* _Bagian Kutipan_:
== == ==
SUARA INDONESIA, JAKARTA - Konflik antara Israel dan Hamas kembali memanas dengan serangan udara dan darat yang dilancarkan militer Israel di Jalur Gaza pada Kamis, 13 Juni 2024.
Serangan ini menargetkan 45 lokasi di seluruh Gaza, termasuk di Rafah, wilayah selatan Gaza, dan bagian tengah Jalur Gaza.
Aksi militer ini merupakan respons terhadap serangan roket yang dilancarkan oleh Hamas dari Gaza menuju wilayah Israel.
Amerika Serikat, bersama dengan Qatar dan Mesir, sedang berusaha mencari solusi untuk mencapai gencatan senjata yang berkelanjutan.
Penasihat Keamanan Nasional Gedung Putih, Jake Sullivan, mengungkapkan bahwa beberapa perubahan yang diajukan Hamas terhadap proposal gencatan senjata Israel dianggap "sederhana dan kecil" serta dapat dinegosiasikan.
Namun, ada juga perubahan yang dianggap "tidak konsisten" dengan parameter yang ditetapkan oleh Presiden Joe Biden atau yang didukung oleh Dewan Keamanan Perserikatan Bangsa-Bangsa (PBB).
Gerald Feierstein, Direktur Program untuk Urusan Semenanjung Arab di Middle East Institute, menyatakan bahwa perundingan gencatan senjata antara Israel dan Hamas sering kali mengalami kebingungan.
Menurutnya, ada pernyataan yang bertentangan dari kedua belah pihak mengenai kesepakatan yang telah dicapai.
Hamas mengklaim bahwa apa yang mereka terima secara tertulis berbeda dengan apa yang mereka pahami dari komunikasi lisan.
Hal ini menunjukkan adanya banyak ketidakjelasan dalam proses negosiasi.
Penghentian pertempuran, pembebasan sebagian sandera dari Gaza, pembebasan beberapa tahanan Palestina oleh Israel, peningkatan bantuan kemanusiaan untuk Palestina, penarikan pasukan Israel dari daerah permukiman di Gaza, dan pemulangan warga sipil Palestina ke rumah-rumah mereka.
Penghentian permusuhan secara permanen dengan imbalan pertukaran pembebasan seluruh sandera yang tersisa di Gaza dan penarikan penuh pasukan Israel dari Gaza.
== == ==
* _Kutipan Sumber_:
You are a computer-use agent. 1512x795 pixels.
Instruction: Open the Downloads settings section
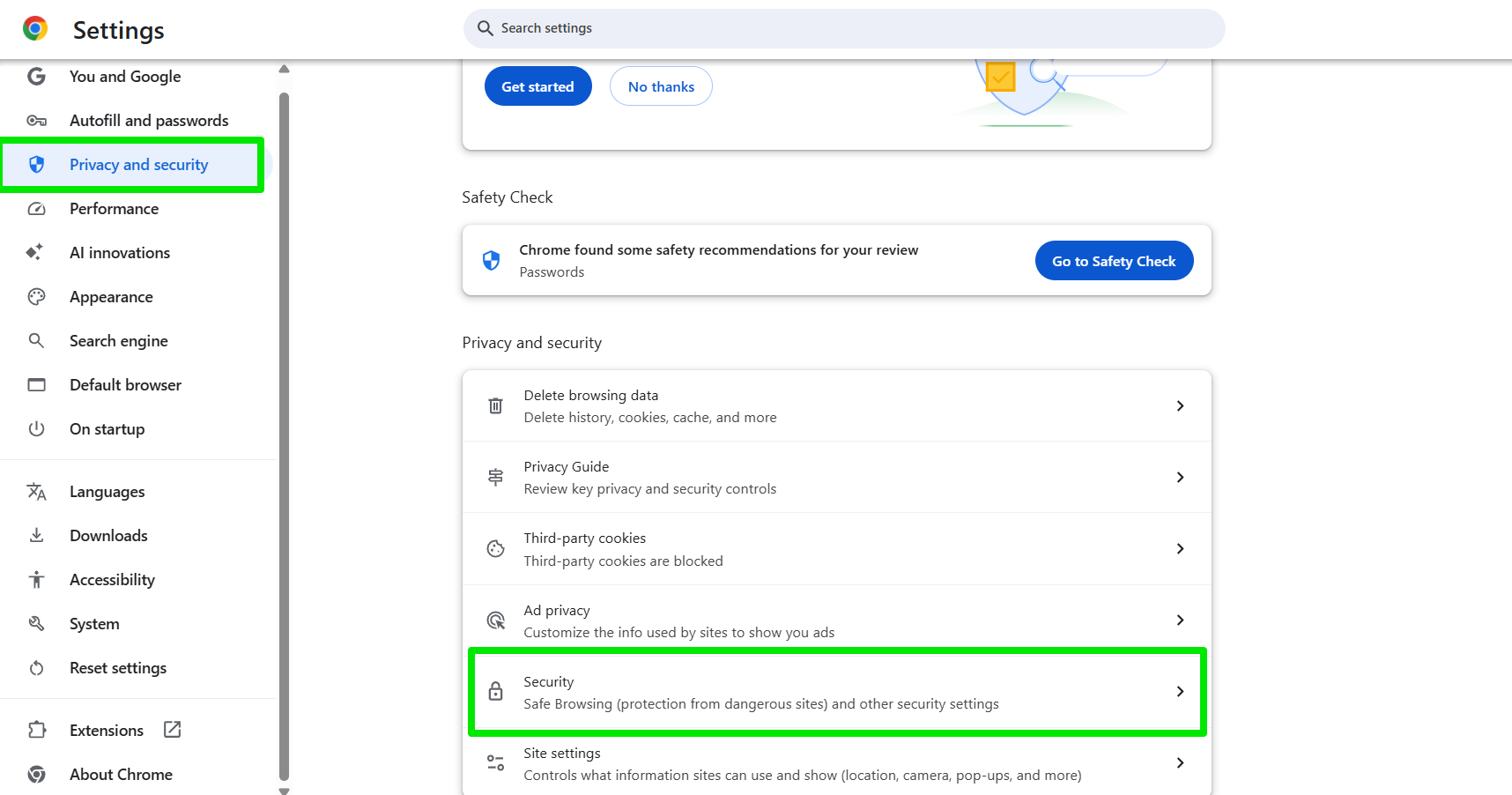coord(108,536)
== == ==
* _Tugas 1_: Menurut berita konflik Israel dan Hamas, berapa lokasi di seluruh Gaza yang menjadi sasaran serangan militer Israel?
* _Tugas 2_: Terjemahkan kalimat "Hamas mengklaim bahwa apa yang mereka terima secara tertulis berbeda dengan apa yang mereka pahami dari komunikasi lisan." dari berita konflik Israel dan Hamas ke dalam bahasa Inggris.
* _Tugas 3_: Salin kata demi kata isi berita konflik Israel dan Hamas, mulai dari "SUARA INDONESIA, JAKARTA" hingga "serta dapat dinegosiasikan.".

* _Hasil Latihan 1_: Sebanyak 45 lokasi.

* _Hasil Latihan 2_: Hamas claims that what they received in writing differs from what they understood from verbal communication.

* _Hasil Latihan 3_:
SUARA INDONESIA, JAKARTA - Konflik antara Israel dan Hamas kembali memanas dengan serangan udara dan darat yang dilancarkan militer Israel di Jalur Gaza pada Kamis, 13 Juni 2024.
Serangan ini menargetkan 45 lokasi di seluruh Gaza, termasuk di Rafah, wilayah selatan Gaza, dan bagian tengah Jalur Gaza.
Aksi militer ini merupakan respons terhadap serangan roket yang dilancarkan oleh Hamas dari Gaza menuju wilayah Israel.
Amerika Serikat, bersama dengan Qatar dan Mesir, sedang berusaha mencari solusi untuk mencapai gencatan senjata yang berkelanjutan.
Penasihat Keamanan Nasional Gedung Putih, Jake Sullivan, mengungkapkan bahwa beberapa perubahan yang diajukan Hamas terhadap proposal gencatan senjata Israel dianggap "sederhana dan kecil" serta dapat dinegosiasikan.